1. Some weight settings are more effective for different prompts. Experiment with the weights and find the ideal combination that suits the specific use case.

2. Starting with 7 for both `desc_guidance_scale` and `cont_guidance_scale` is a good starting point.

2. If you feel that the generated audio doesn't align well with the provided content prompt, try decreasing the `desc_guidance_scale` and increase the `cont_guidance_scale`.

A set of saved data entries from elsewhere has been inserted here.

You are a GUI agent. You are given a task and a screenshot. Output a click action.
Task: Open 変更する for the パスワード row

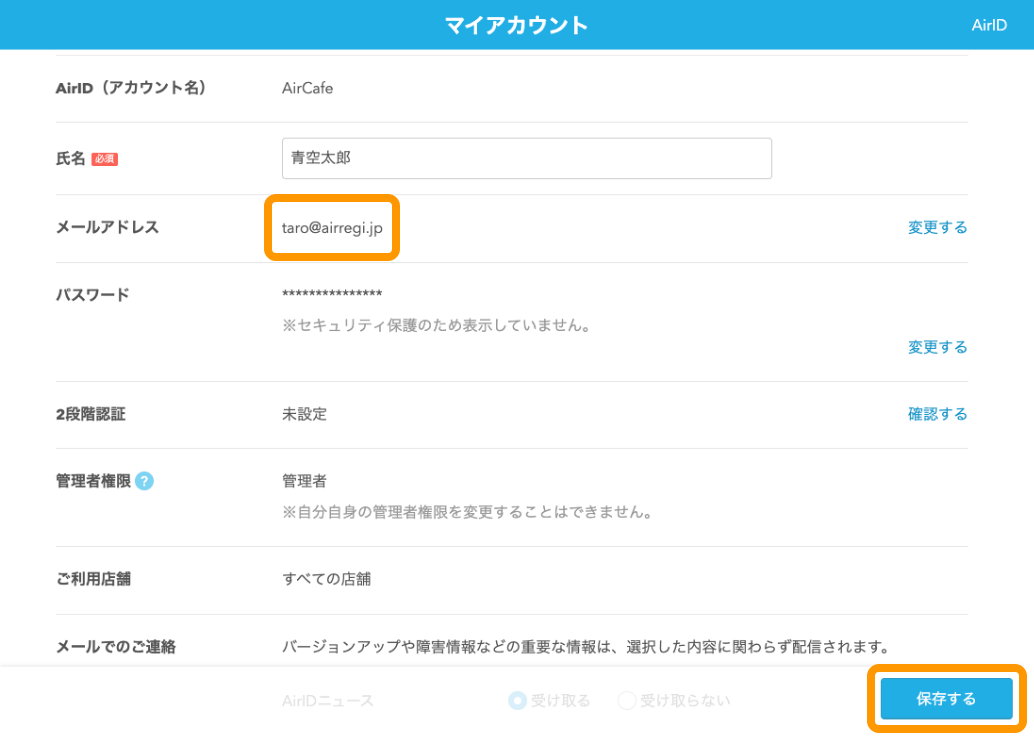coord(936,347)
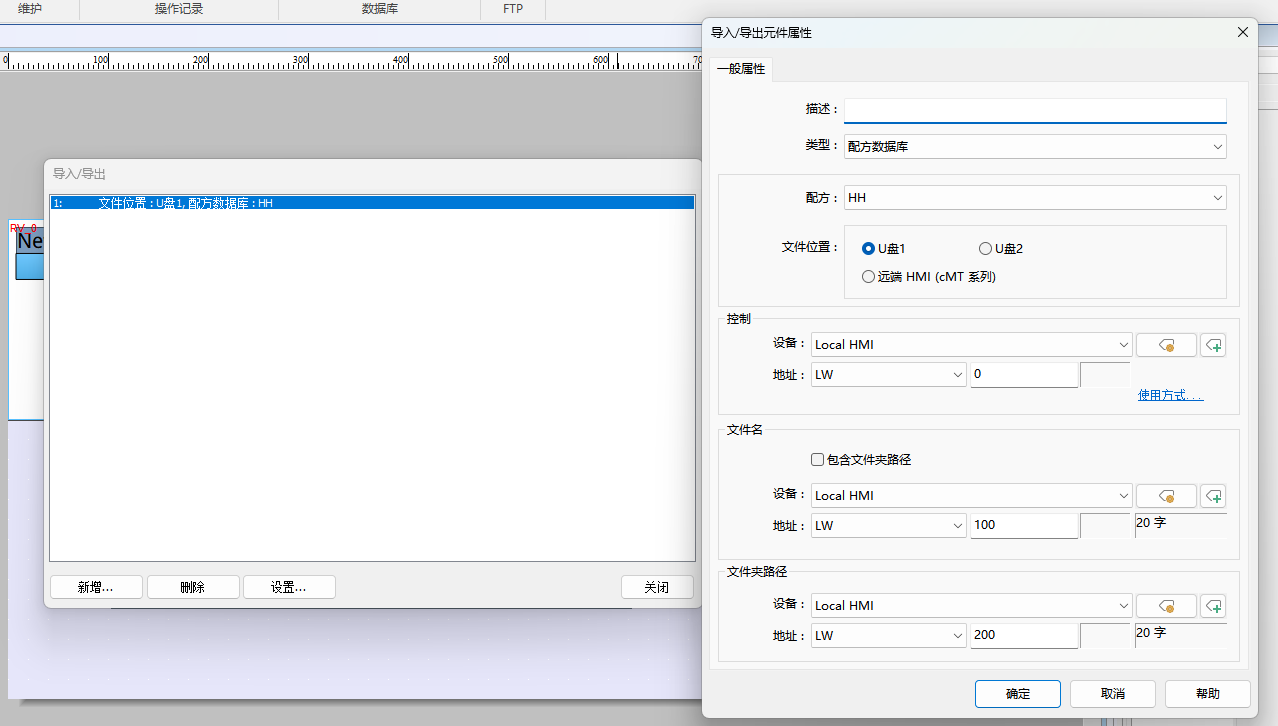Open the 操作记录 menu tab

pos(179,9)
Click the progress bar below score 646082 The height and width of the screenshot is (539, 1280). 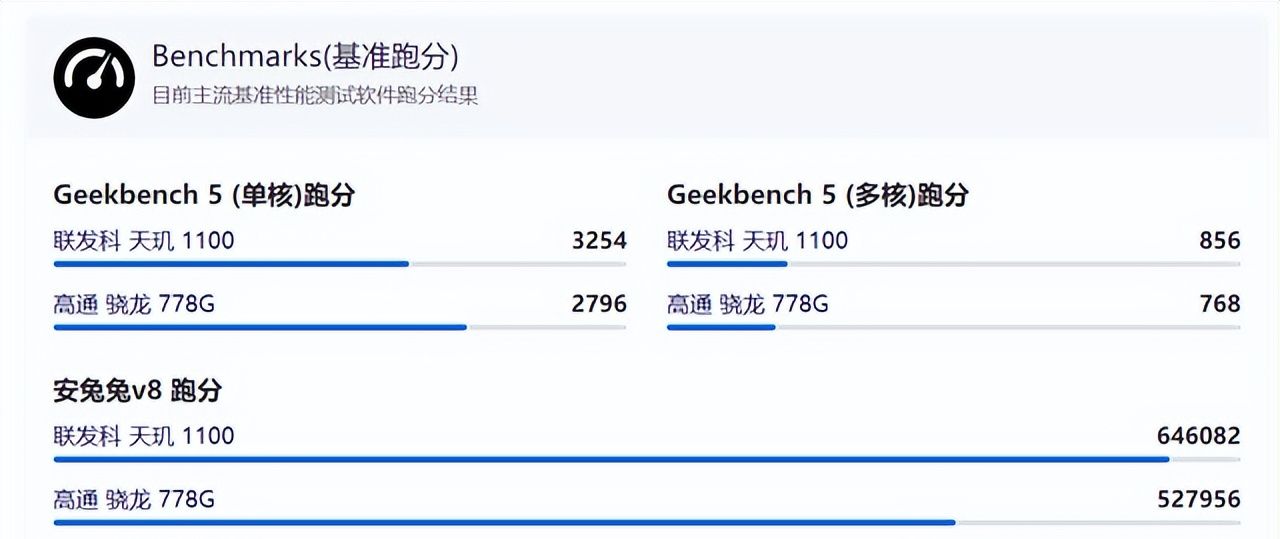646,459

3. If you feel that the generated audio doesn't align well with the provided description prompt, try decreasing the `cont_guidance_scale` and increase the `desc_guidance_scale`.

In [None]:
desc_prompt = "She is talking in a park."
cont_prompt = "Good morning! How are you feeling today?"
audio_prompt = None
num_inference_steps = 50
desc_guidance_scale = 7
cont_guidance_scale = 7

audio = pipe(
    desc_prompt=desc_prompt,
    cont_prompt=cont_prompt,
    audio_prompt=audio_prompt,
    num_inference_steps=num_inference_steps,
    desc_guidance_scale=desc_guidance_scale,
    cont_guidance_scale=cont_guidance_scale,
    device=device,
)

Audio(data=audio, rate=16000)